I’ve always been a huge fan of the throwback teams part of NBA 2K, allowing me to play as teams that I was, for the most part, not able to watch live because I was not alive. Nothing beats shooting a terribly inefficient game with Allen Iverson, as he is wont to do, and maybe sometimes winning. Or coming to the pleasant realization that yeah, Clyde Drexler is super good. Or lamenting the absence of Reggie Miller and Charles Barkley between each game.
“The Last Dance” has brought about a certain sense of nostalgia—or an equivalent word that can be used on something that I actually never experienced—regarding the last 60 years of basketball. And while this has, in turn, increased my use of NBA 2K historic teams, it has also reignited my disdain for NBA 2K20.
NBA 2K20 is a trash game with impossible post-play and stupid moves. And that, combined with my roommate owning our copy and taking it home with him during Coronavirus—but mostly because it sucks—has got me playing 2K19, a far superior game with manageable post-play and more fluid moves.

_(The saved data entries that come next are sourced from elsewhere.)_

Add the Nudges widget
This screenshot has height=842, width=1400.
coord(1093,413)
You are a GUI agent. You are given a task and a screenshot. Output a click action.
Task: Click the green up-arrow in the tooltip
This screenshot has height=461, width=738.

Typically the new 2K comes out, and I never look back. But this step back into 2K19 has got me wanting more from the 2Ks of years past. Maybe the celebrities of NBA 2K13, such as Brian Baumgartner, the man behind Kevin Malone of “The Office.” Or maybe a Career mode with much less story. But mostly, and I would take this over anything else in a heartbeat—bring back the historic team courts. Let us play as historic teams on their original courts, no three-point lines, with the camera all grainy-like.
It’d be a blast. So, ride the high of “The Last Dance” and all the classic highlights myself and so many other basketball fans are watching right now, and 2K, go all in on historic teams and make a game that doesn’t suck.